I kept signaling to her to get back in. But the fury had shut her ears not just to his justifications but to my signs of warning too.

She (to him): No, I am not coming today!

She turned back into the room and suddenly coming back to her senses, she looked down at herself.

She (to me - embarrassed): Bis was I at the window like this?

Me (to her): Well, I tried warning you but you were so busy giving him a piece of your mind.

She (thinking aloud): No wonder he was all stunned in the beginning!

Summer is the time when chemises spot the biggest trend within closed hostel rooms. The look on her face at the point of realization; her furious crimson cheeks slowly turning into a blush - it’s framed in my memory bank.
  • That was an era of letters. The Internet was still finding its way to India. Unlike emails, letters took time to come into existence  You had to be in the mood, then you needed to get the right words, etc.. Basically it was looked upon as hard work! One pleasant evening after her bath, the other she (TOS) decided to write her friend a letter. TOS decided to do it in style. She pulled her chair out into the hostel backyard and began writing her letter. TOS had written almost 2-3 pages (I may be wrong, but it was definitely more than one) when she came in to attend a phone call (That era was alien to mobile phones too). After she was done talking over the phone, TOS went back all eager to complete her letter and oh my; the sight she sees! A grazing cow chewing away all those pages of hard work! We looked out of the window hearing some kind of reprimanding. How I wish I had clicked what I saw through the window. A small framed young lady with a few blank sheets of paper in hand yelling at a big fat cow; who simply chewed on with a bleak expressionless face.
  • There was another room that I was part of. One of my roommates there, I remember, used to act on her dreams the moment she woke up. Let us call her dream catcher. This incident always succeeds in making me laugh. Miss Dream Catcher was taking a siesta, listening to the songs playing on my stereo. She had this habit of setting the stereo up on her bed and listening to soft music (pathos mostly). The rest of us had woken up and were sipping our cups of tea. Miss Dream Catcher wakes up, unplugs the stereo in a giffy, cradles it in her arm and almost strides out of the room. I stopped her at the door and asked her where she was heading to. She seemed in so much haste. She tried brushing me aside saying “Move. Let me keep this fish in the freezer before it begins to rot.” There she was catching her dreams again. Good thing I woke her up or else my stereo would be in the wash basin under the tap for all you know.
  • I'll stop for now with this last one. I was quite an absent minded professor back in college. I admit that traces of that still exist. To top it I was elected treasurer to the Civil department in my final year. It was an honorary position. Knowing myself, I didn't think it was a good idea. Imagine an absent minded being and all that cash. Bligh me! One night as I was folding out my clothes, my friend (she) walked into the room and casually asked me for my purse.
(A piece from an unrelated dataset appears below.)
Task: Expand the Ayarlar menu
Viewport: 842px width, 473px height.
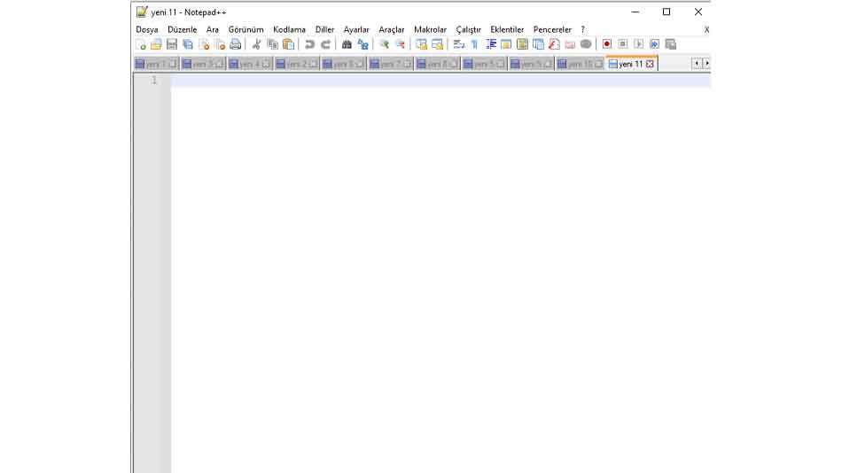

A confused me (who was caught forgetting things so often): Oh did I forget my purse somewhere?

She: Not just any purse Bis! The one in which you keep the department’s cash and records. You left it by the phone. Why you so careless? What if…

I really don't know how my face looked then. Whenever I hear her telling this story, I feel she would have liked it if my expression was clicked and stored. The expression of being caught again and again and again.